In golf there are rules – approved equipment, attire and game regulations. In surfing there is freedom – liberty to choose what board to ride, what to wear, and when and where to surf. These two sports may seem worlds apart, especially considering that one is based on land and the other in water; however, there is a significant connection that many people overlook. Inspiring the search for this connection is Australian surfer and pro golfer, Adam Scott.
Adam Scott was one of only four Aussie professionals who traveled to Augusta National for the 77th U.S. Masters. The country had the lowest representation since 2002, but certainly made the largest Australian impact in the U.S. Masters’ history. Three of the four Australians finished in the top five, with Adam Scott claiming the title as the first Aussie to ever win the Masters.
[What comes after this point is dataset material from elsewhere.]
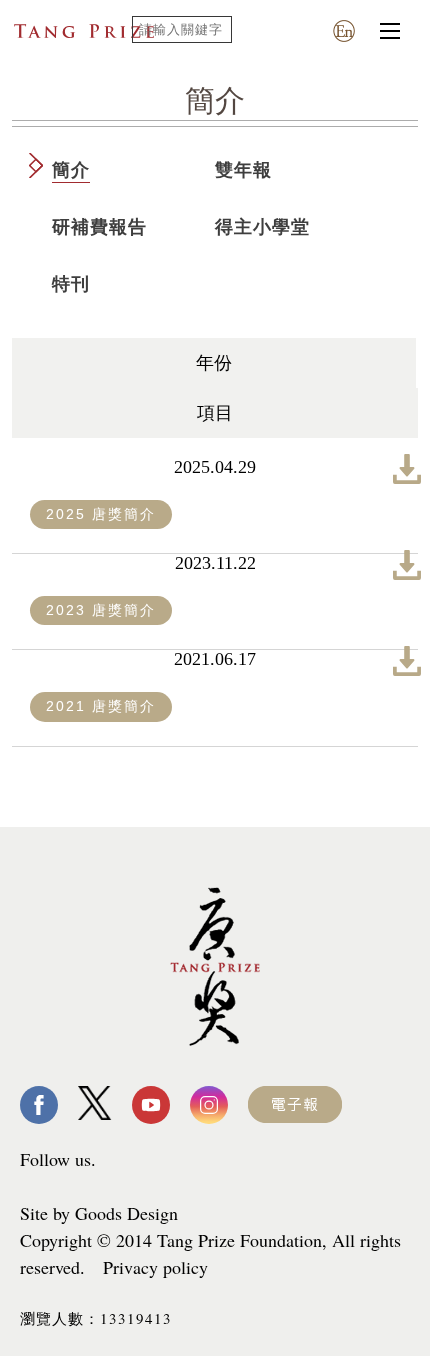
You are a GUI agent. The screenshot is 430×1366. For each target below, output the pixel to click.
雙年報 (243, 170)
Some people may look back to his Player’s Championship win at the young age of 23 to analyze how he’s improved over the decade, but others are sure to switch their attention from his talent on land to his skill in the water.
It’s no secret that Scott likes to surf; especially after a serious knee injury in 2008 pulled him out of the Australian Open. Yet, even after the injury, he didn’t give up surfing, which could be the key to his recent success. Like in surfing, Adam Scott, 32, proves that age is an irrelevant number in the world of golf. Both surfing and golfing require (and enable) a lifelong commitment. As the years go by, this dedication builds the judgment and perception skills needed to catch the perfect wave or develop the perfect stroke.
Additionally, there is a connection to nature in both surfing and golfing. Both provide an opportunity to escape, whether one prefers an early morning walk through the golf course with dew still on the ground or a paddle through the glassy ocean just as the sun is beginning to rise. In each scene, the athlete is alone with the game and a tranquil world that hardly resembles everyday technologically-immersed society. However, the athletes cannot always relish in the peaceful nature of these sports – they must also contend with nature’s wavering conditions, forcing them to adapt their game. For this reason, many surfers and golfers often make pilgrimages to find their ideal wave or course location. But the most important connection between surfing and golfing is simple: regardless of how many shots or waves one misses, all it takes is one blissful moment when they sink a hole or catch a wave to remind them why they return to the sport day after day.
In his PGA Tour Voices campaign, Scott said, “To me, golf’s a lot like surfing. There’s a peace being out there on your own. You’re competing against yourself and the elements. And then there’s that feeling you get when you finally catch the big one.”